▶ [PROVIDED DATA]
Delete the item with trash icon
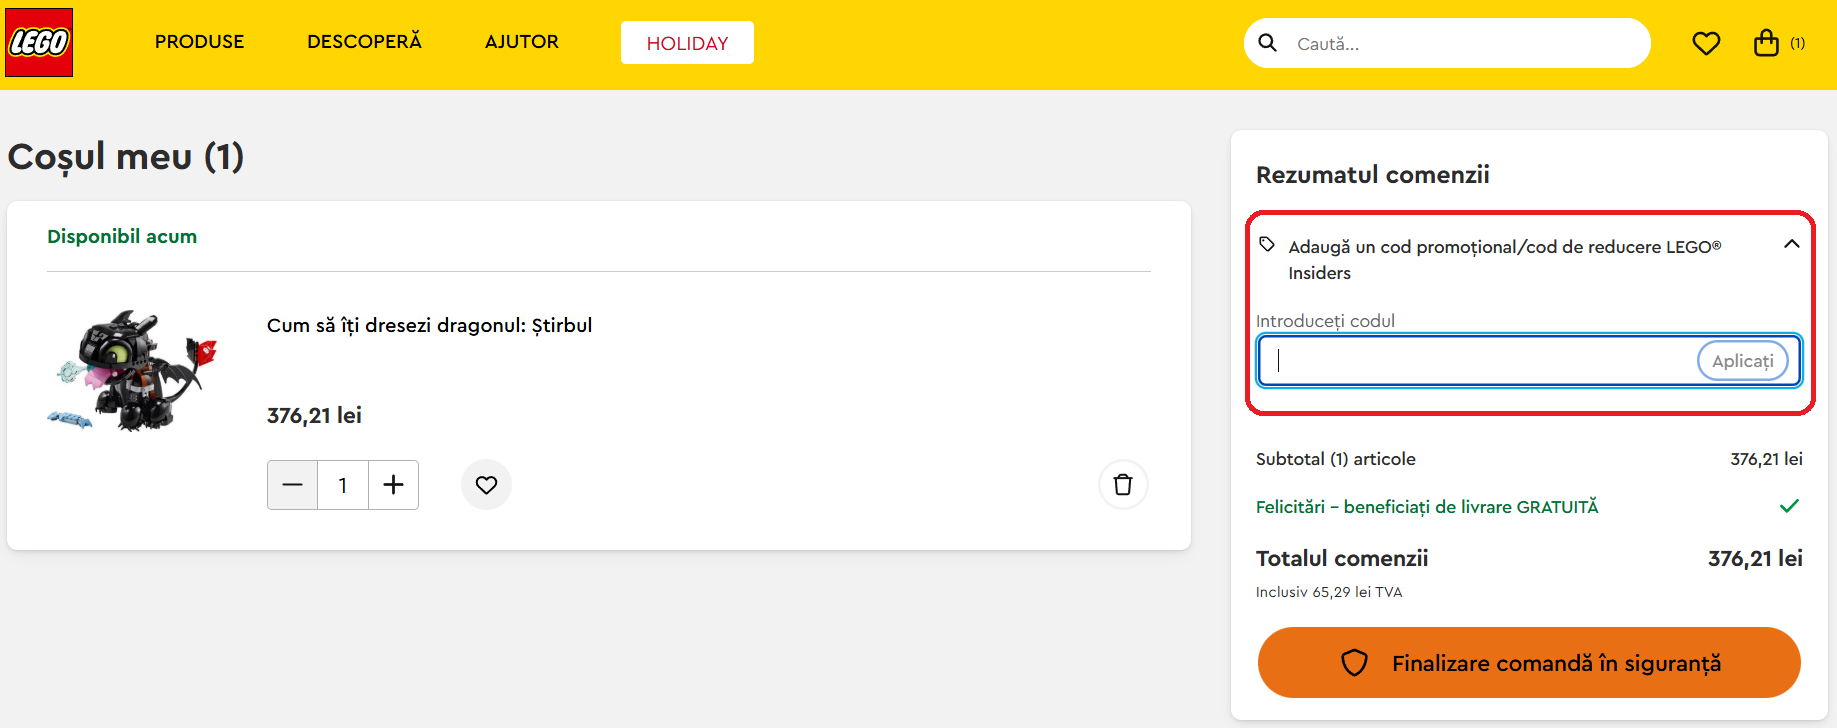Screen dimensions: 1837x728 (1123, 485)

==

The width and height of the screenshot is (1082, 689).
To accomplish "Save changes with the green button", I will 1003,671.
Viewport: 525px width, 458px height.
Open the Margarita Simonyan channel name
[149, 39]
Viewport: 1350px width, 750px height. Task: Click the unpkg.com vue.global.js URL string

▶ [PROBLEM TO WORK ON]
Whenever a line above holds the word "height", include it in your count, and report nothing but that count.

▶ [EXERCISE RESPONSE]
3